• [Requirement] There is a line containing "Given: Open the @Aduradara61049 handle link" in the records below. Repeat it and every line after it, exactly, through the final line, but no pictures.

####################

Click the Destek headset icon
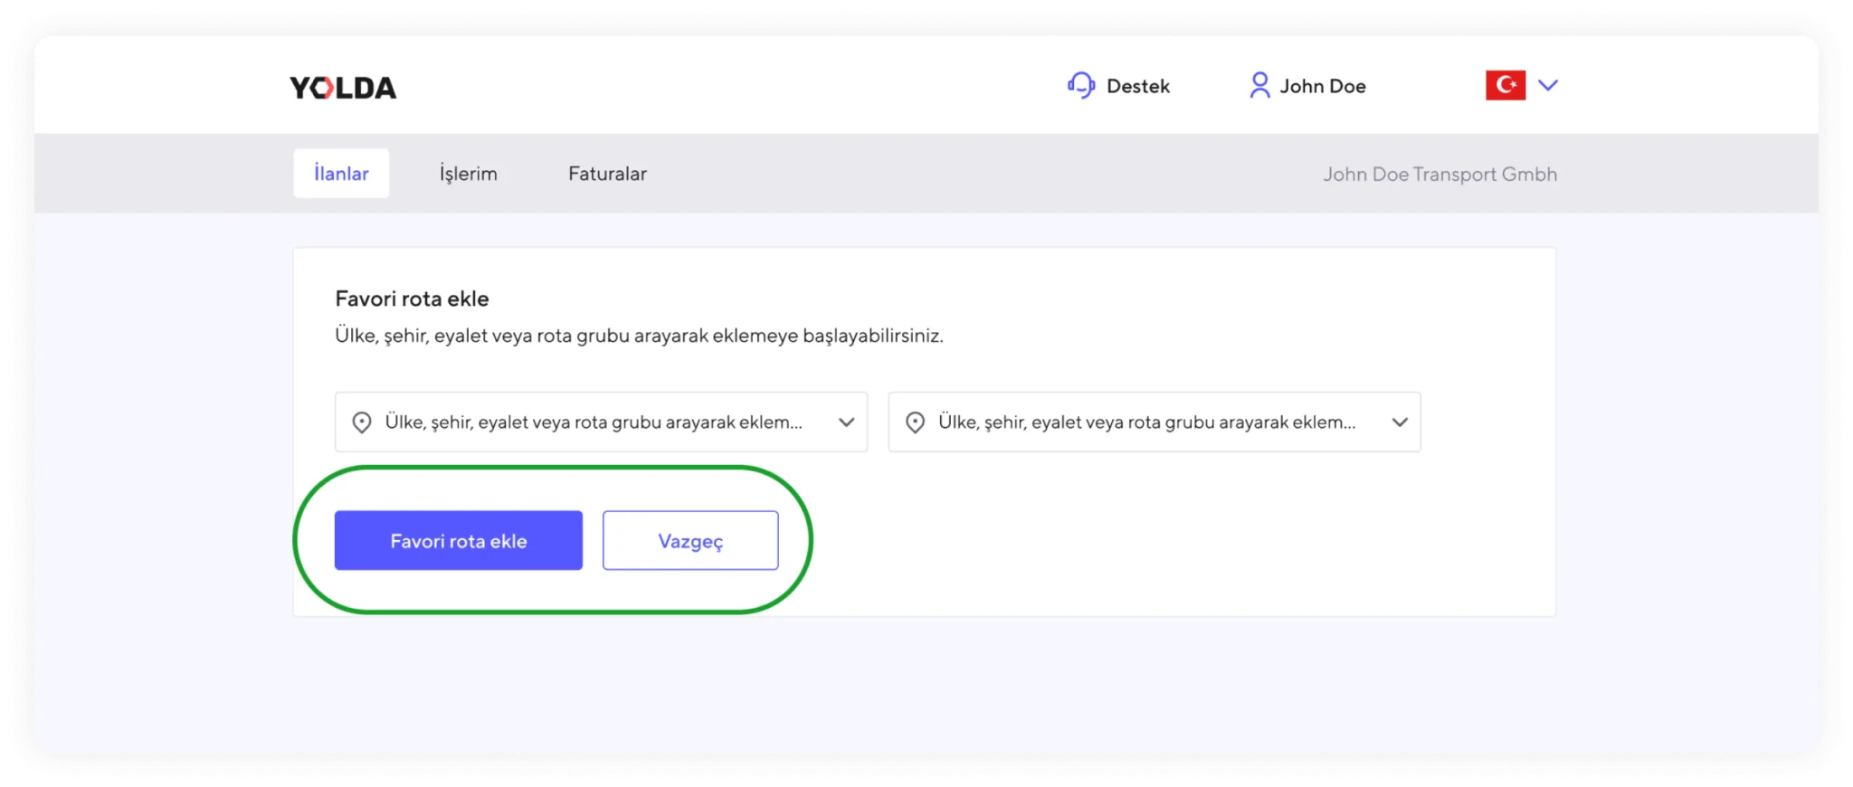The height and width of the screenshot is (787, 1853). tap(1081, 86)
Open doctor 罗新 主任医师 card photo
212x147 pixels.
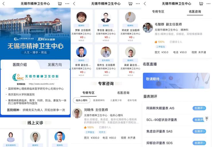81,17
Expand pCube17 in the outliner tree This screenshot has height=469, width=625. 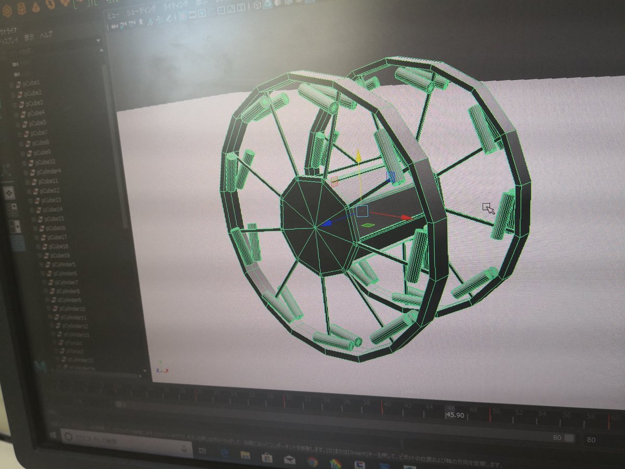35,237
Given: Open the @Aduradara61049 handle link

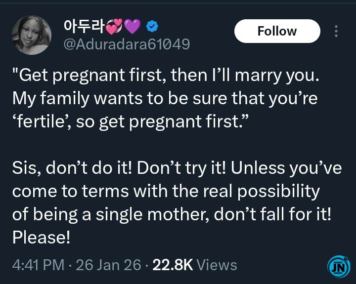Looking at the screenshot, I should (x=127, y=44).
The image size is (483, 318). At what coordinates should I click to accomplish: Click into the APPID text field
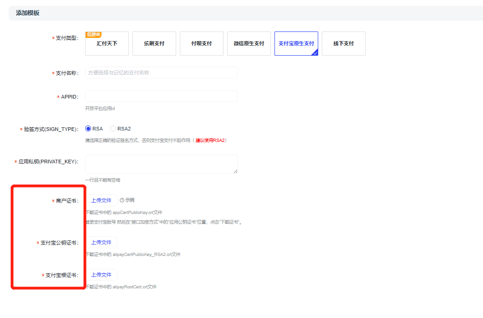[161, 96]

####################

• [Solution]
Given: Open the @Aduradara61049 handle link

Looking at the screenshot, I should (x=127, y=44).
The image size is (483, 318). At what coordinates should I click to accomplish: Click into the APPID text field
[161, 96]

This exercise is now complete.